The biggest problem facing school-sponsored events is their perceived lameness. Let’s face it: no one wants to go to a concert with five other audience members. This past Thursday, February 2, I was walking back to Larrabee from the library with a friend at eleven or so when we both heard loud music coming from Cro’s Nest. It didn’t sound like a documentary or the muffled blast of student-crafted hip-hop, and we were intrigued. After some searching, I’ve found the official name of the event: “S2D: A Taste of the Blues.”
A Rhode Island blues band called Young Neal and the Vipers camped out in Cro’s Nest to play a few impressively long sets, and the room looked like a café, complete with a huge buffet of delicious and free southern food (collard greens, grits, mashed sweet potatoes, cornbread, and on and on). The point is that it wasn’t lame. Not even close. But I had no idea it was happening until I stumbled upon it by accident! There was one advertisement on the whiteboard on the first floor of Cro, and the notification was shoved to the bottom of the daily “what’s-happening-on-campus” email, which I’m pretty sure most people ignore in the first place. The Something to Do (S2D) program clearly has good ideas to keep Conn students occupied and entertained, not to mention the resources to make the events happen for free, but routinely falls short when it comes to advertising the events.
I don’t think the problem here is apathy, a catchall phrase that prescribes a lot of problems here. The blues event was well attended, but only in terms of the size of Cro’s Nest. The room was full of people dancing, eating, and hanging out, but there couldn’t have been more than fifty people in the room at any time throughout the night. This is a campus of thousands of students, and I know more kids would have shown up if they’d known about it.
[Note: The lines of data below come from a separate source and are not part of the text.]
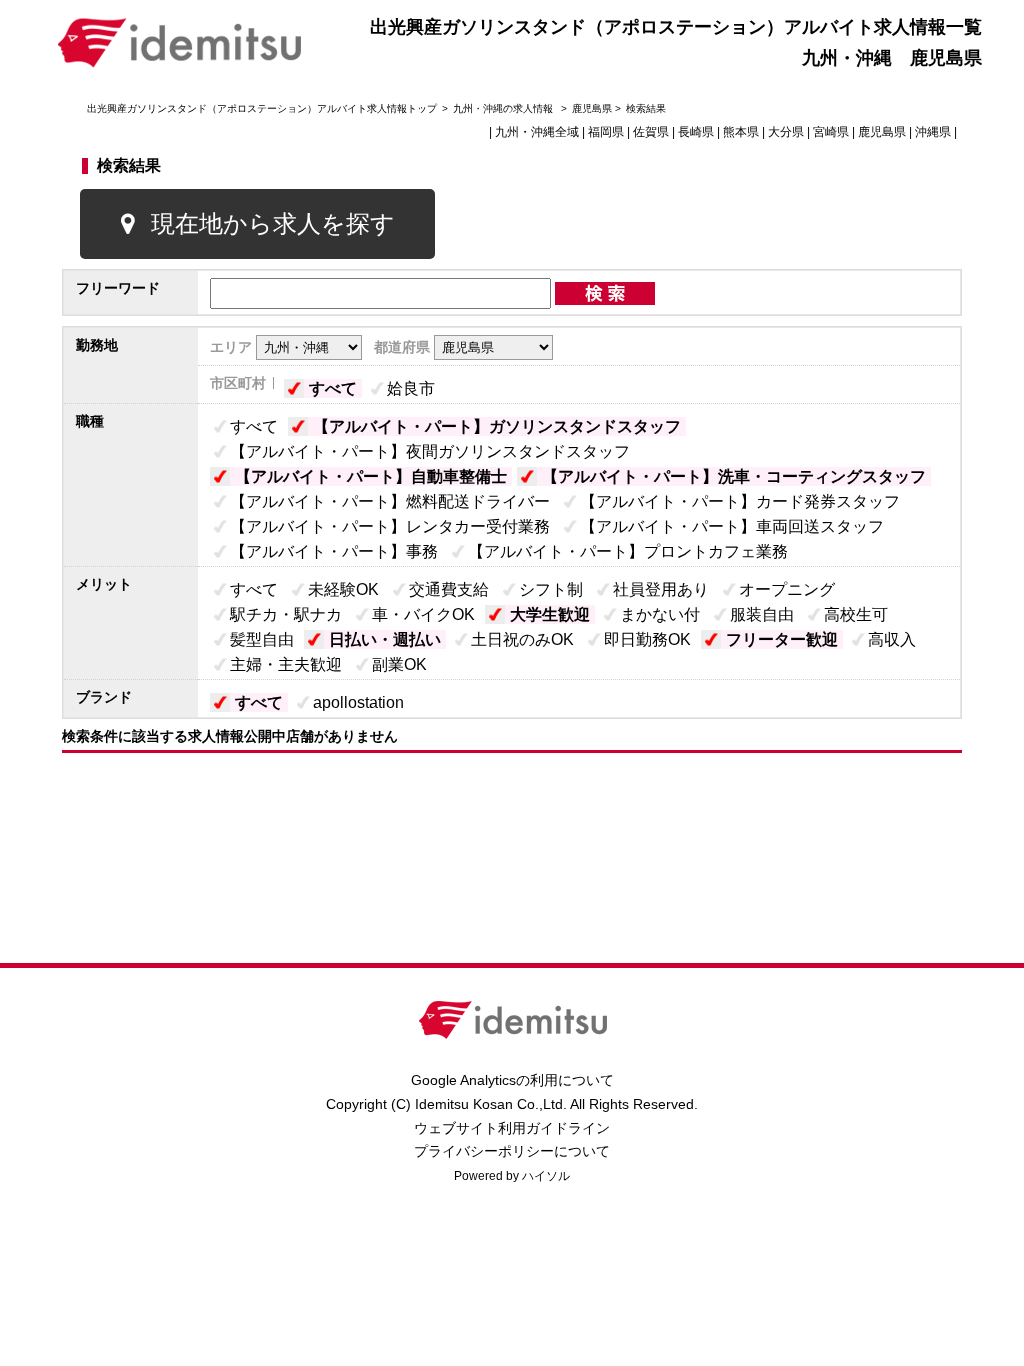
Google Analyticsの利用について (512, 1080)
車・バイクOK (423, 614)
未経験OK (343, 589)
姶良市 (411, 388)
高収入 (892, 639)
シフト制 (551, 589)
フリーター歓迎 (782, 639)
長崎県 (696, 132)
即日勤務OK (647, 639)
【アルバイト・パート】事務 (334, 551)
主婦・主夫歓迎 (286, 664)
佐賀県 (651, 132)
So, perhaps this is an open letter to the S2D council, and FNL, and SAC, and any other acronymic council that’s listening: advertise. As long as you keep coming up with innovative ideas, there will always be people in attendance, but they’ll only come if they know about it. And if, after advertisement, people still don’t take advantage of events like the blues band, then we have another problem. But “A Taste of the Blues” was the most fun event I’ve been to in recent memory, probably because it differed so much from the usual Thursday night fare. The diversion is more than appreciated, S2D, but you have to let us know it’s happening.